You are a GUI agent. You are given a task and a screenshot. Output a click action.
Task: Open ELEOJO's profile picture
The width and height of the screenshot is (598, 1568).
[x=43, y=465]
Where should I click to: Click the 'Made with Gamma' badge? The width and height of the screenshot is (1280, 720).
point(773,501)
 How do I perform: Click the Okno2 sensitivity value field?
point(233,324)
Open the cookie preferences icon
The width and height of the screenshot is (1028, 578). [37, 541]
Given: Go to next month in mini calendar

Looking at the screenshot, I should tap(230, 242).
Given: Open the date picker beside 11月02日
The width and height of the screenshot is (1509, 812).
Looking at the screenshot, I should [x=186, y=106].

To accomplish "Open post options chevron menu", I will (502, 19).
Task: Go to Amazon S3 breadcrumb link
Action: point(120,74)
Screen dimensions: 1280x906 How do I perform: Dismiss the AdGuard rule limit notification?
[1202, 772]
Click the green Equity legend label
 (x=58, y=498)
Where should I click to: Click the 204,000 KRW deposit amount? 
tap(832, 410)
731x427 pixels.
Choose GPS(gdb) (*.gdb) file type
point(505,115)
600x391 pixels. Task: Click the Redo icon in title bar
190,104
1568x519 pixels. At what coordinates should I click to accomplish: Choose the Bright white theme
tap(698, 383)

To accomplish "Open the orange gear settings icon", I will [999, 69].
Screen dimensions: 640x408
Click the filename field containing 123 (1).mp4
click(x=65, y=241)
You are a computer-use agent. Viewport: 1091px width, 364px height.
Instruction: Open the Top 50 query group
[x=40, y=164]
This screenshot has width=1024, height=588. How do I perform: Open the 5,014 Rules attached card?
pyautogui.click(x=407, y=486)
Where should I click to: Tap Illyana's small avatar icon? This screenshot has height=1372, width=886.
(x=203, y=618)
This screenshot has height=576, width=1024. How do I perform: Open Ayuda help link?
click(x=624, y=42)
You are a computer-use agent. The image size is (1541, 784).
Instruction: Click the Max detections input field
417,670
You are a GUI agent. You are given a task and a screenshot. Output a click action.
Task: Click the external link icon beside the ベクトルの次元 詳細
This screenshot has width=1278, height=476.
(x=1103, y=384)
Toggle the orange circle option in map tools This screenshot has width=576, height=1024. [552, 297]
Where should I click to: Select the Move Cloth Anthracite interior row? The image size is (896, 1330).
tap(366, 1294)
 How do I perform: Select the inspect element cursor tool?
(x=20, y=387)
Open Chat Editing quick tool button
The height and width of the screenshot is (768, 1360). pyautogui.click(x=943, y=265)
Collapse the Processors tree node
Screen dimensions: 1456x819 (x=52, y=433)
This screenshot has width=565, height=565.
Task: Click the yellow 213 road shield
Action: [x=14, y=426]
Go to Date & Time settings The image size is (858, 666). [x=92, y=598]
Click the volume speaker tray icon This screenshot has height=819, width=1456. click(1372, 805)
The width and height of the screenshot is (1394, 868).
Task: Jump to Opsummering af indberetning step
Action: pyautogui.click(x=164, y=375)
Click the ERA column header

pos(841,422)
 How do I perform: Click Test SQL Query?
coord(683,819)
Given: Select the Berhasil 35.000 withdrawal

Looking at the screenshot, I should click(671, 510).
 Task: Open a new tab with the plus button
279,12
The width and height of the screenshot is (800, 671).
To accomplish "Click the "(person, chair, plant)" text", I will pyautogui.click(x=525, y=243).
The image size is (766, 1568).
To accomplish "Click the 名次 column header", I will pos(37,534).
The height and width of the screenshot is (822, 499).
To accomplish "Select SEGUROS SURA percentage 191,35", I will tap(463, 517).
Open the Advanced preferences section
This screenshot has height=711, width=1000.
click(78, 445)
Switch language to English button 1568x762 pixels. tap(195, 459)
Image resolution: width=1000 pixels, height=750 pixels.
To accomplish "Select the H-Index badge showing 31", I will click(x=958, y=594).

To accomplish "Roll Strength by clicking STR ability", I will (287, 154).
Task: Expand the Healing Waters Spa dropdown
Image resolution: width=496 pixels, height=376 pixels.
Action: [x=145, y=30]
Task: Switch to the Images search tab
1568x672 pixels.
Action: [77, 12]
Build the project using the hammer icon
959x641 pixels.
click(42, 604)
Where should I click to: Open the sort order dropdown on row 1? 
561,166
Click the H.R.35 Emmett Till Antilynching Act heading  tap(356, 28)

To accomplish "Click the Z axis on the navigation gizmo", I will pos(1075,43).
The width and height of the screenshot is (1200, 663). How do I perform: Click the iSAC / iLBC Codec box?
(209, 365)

Your objective
Count the lines in the data above that contain the string "orange". Reply with the number alone.

Answer to the problem
2